# WHAT YOU WILL DO
To answer, print the line containing "At what coordinates should I click to accomplish: Click" and each line after it in the listing below, exactly as they stand.
● ● ●
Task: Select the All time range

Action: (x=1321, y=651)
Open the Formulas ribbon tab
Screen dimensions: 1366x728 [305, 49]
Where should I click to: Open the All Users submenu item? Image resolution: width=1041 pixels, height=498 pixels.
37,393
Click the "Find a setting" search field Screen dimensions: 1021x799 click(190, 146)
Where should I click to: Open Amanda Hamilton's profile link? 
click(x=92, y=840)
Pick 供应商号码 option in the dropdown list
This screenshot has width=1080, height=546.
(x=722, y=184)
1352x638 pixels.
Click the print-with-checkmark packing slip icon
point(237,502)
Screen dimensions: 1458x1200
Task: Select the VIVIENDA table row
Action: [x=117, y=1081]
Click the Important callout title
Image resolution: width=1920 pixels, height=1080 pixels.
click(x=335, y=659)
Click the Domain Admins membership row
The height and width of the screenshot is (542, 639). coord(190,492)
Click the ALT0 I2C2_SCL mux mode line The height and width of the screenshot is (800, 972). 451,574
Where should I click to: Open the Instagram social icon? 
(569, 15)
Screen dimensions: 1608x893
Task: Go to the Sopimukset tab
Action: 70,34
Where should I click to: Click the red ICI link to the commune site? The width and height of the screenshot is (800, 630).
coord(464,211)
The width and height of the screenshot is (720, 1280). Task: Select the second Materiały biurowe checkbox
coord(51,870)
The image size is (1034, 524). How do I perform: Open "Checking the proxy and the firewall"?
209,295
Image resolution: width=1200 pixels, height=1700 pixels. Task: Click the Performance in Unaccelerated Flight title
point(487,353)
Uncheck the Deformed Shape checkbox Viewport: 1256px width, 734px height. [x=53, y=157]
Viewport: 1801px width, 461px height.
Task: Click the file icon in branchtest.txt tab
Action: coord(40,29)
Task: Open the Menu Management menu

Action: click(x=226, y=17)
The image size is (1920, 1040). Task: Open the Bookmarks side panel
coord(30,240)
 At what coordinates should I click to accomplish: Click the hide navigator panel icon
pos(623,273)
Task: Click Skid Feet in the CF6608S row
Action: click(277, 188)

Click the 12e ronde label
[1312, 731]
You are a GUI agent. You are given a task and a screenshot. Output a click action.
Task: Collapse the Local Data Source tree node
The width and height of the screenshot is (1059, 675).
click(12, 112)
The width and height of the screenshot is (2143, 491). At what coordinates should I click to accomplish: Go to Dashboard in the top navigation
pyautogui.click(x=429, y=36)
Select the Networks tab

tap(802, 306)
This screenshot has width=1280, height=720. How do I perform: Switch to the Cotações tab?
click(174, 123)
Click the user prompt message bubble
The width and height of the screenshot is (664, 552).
● ● ●
# EXPECTED ANSWER
 At what coordinates should I click to accomplish: Click the hide navigator panel icon
pos(623,273)
Task: Click Skid Feet in the CF6608S row
Action: click(277, 188)

Click the 12e ronde label
[1312, 731]
You are a GUI agent. You are given a task and a screenshot. Output a click action.
Task: Collapse the Local Data Source tree node
The width and height of the screenshot is (1059, 675).
click(12, 112)
The width and height of the screenshot is (2143, 491). At what coordinates should I click to accomplish: Go to Dashboard in the top navigation
pyautogui.click(x=429, y=36)
Select the Networks tab

tap(802, 306)
This screenshot has width=1280, height=720. How do I perform: Switch to the Cotações tab?
click(174, 123)
Click the user prompt message bubble
The width and height of the screenshot is (664, 552).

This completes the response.